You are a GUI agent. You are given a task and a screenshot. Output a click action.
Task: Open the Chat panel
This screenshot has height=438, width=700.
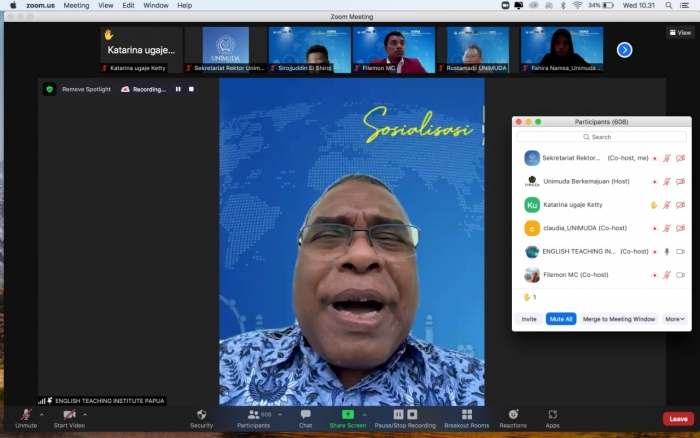click(x=305, y=415)
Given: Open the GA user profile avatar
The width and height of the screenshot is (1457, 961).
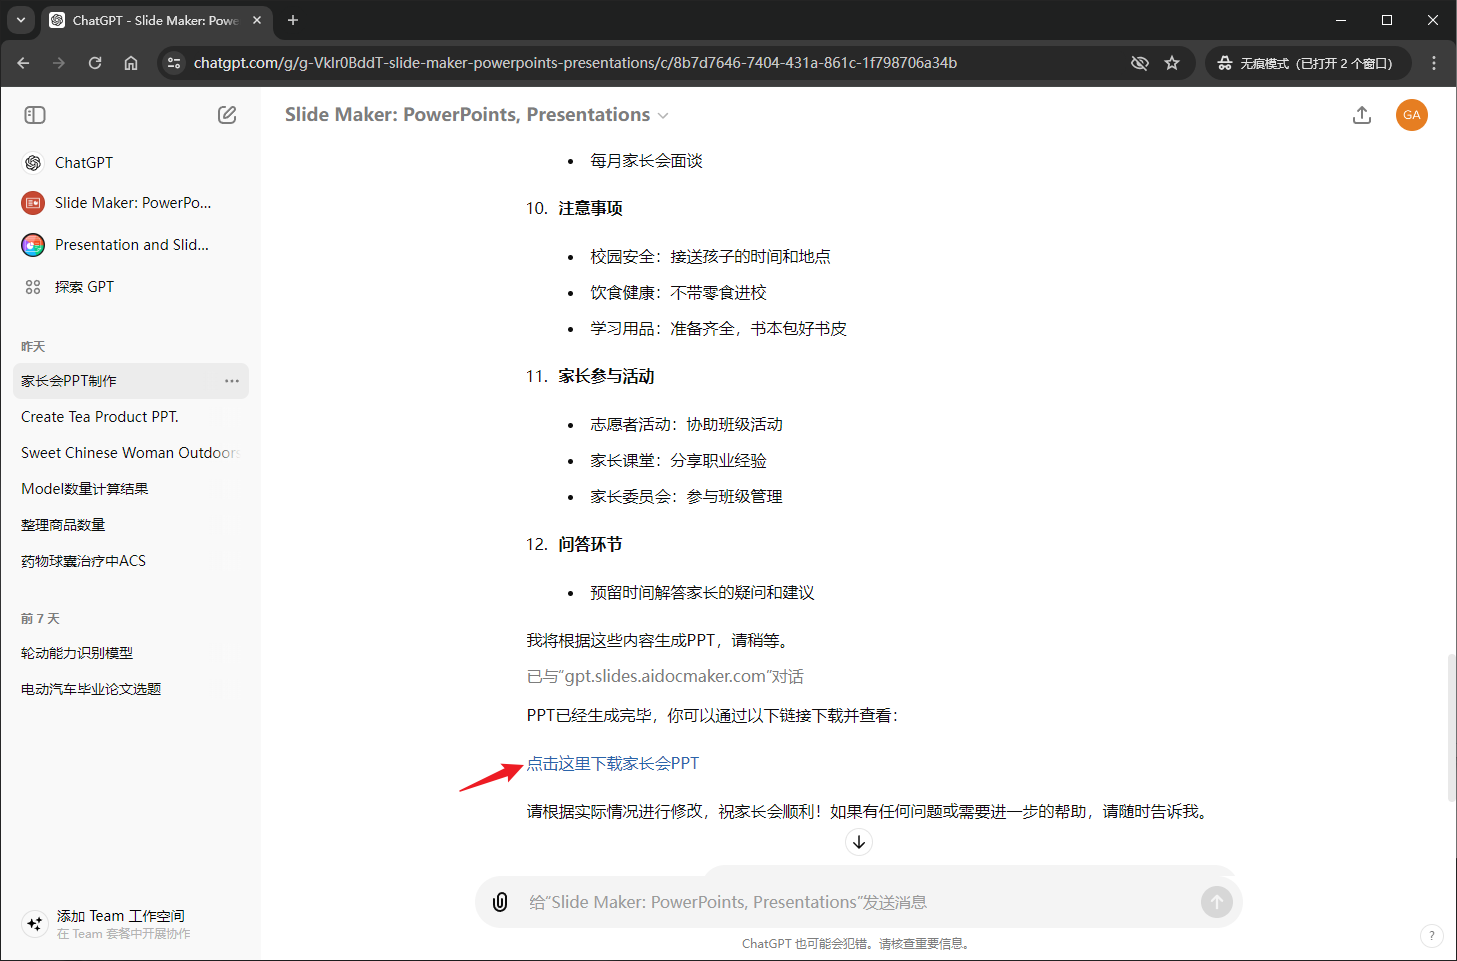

....................

◆ **How to complete this task**:
Lines from the entries that contain the string "Open" must be found and copied.

◆ **Task output**:
Task: Open the Chat panel
Given: Open the GA user profile avatar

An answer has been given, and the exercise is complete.